Gastric Health of Horses

Gastric Health of Horses: Effect of Devil’s Claw and Turmeric

Last Updated on February 21, 2022 by Allison Price

As a way of optimizing the health of their horses, more and more owners are turning to herbal remedies. For years, two popular supplements, devil’s claw and turmeric have been used to treat inflammatory symptoms and other degenerative conditions. Recent research has shown that horses treated with these herbs had improved their gastric health.

Louisiana State University researchers chose 12 Thoroughbreds suffering from gastric ulcers. They were given either a treatment or control group. The supplement was given for 28 days. The gastroscopy was performed on days 0, 14 and 28. On each day, researchers scored severity and counted the number of ulcers in the glandular and nonglandular parts of the stomach. During each gastroscopy, the pH of the gastric juices was also recorded.

Researchers found that both nonglandular, and glandular ulcer scores were significantly lower for treatment horses than in control horses. This indicates that the supplement did no harm to gastric ulcers.

This was especially surprising because experts classified devil’s claw a digestive bitter. It stimulates healthy digestion by increasing gastric acid secretions. This finding was particularly interesting because devil’s claw is a digestive bitter, an herb that stimulates healthy digestion by increasing gastrointestinal secretions, including gastric acid.
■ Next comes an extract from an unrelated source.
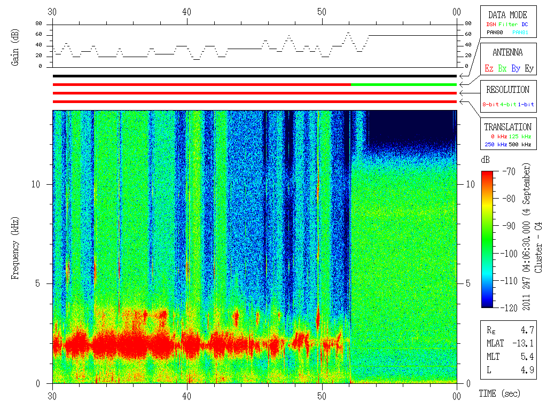Click the blue By antenna label
The image size is (547, 410).
pyautogui.click(x=516, y=68)
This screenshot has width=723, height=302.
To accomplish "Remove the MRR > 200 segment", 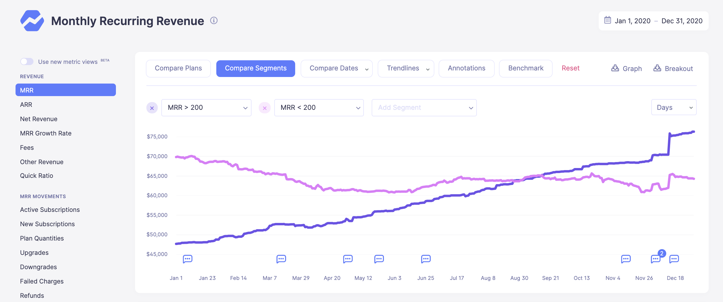I will pyautogui.click(x=152, y=108).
Also known as grapple plant or harpago ( Harpagophytum Procumbens), devil’s claw is a perennial herbaceous that grows on the ground and is native to southern Africa. The stems are derived from a primary tuber with a taproot that is deep-growing. The flowers are trumpet-shaped. The common name for this woody fruit is because it has long, barred spines. Although extracts are typically taken from the roots or secondary tubers of the plant, other parts may also be used.

Gastric Health of Horses

Secondary tubers are believed to be the best source of devil’s claw’s primary therapeutic component, harpagide. Although devil’s claw has been used to treat a variety of ailments, including analgesic, anti-inflammatory and digestive effects, there is not much research on its use in horses. A study was done in the mid-1990s on mature horses with bone spavin (a form of degenerative arthritis of the hip) and fed them a mixture of devil’s claw. After 120 days of supplementation, researchers found that the herb mixture was more effective in relieving pain than phenylbutazone (also known as bute).

Turmeric (Curcuma longa L. Turmeric (em>Curcuma longa /em>L), also known as yellow ginger or Indian saffron, can be grown in many parts of Asia, Africa, Thailand and the tropics. The perennial herbaceous turmeric has yellowish-orange Rhizomes (stems that are horizontally underground). Turmeric gives foods a mustard-like aroma, pungent, and slightly bitter taste. Turmeric, like devil’s claw has anti-inflammatory, antioxidant, and anti-clotting properties.

The horse’s health team can decide if a supplement is appropriate for the horse based on its age, usage, and other health issues. High-quality research should back all nutritional supplements. Choose a researched-proven, efficient supplement for gastric health.

Remember that herbal preparations may be prohibited by equestrian federations. Before you give an herbal supplement, make sure to check with the sport’s governing body.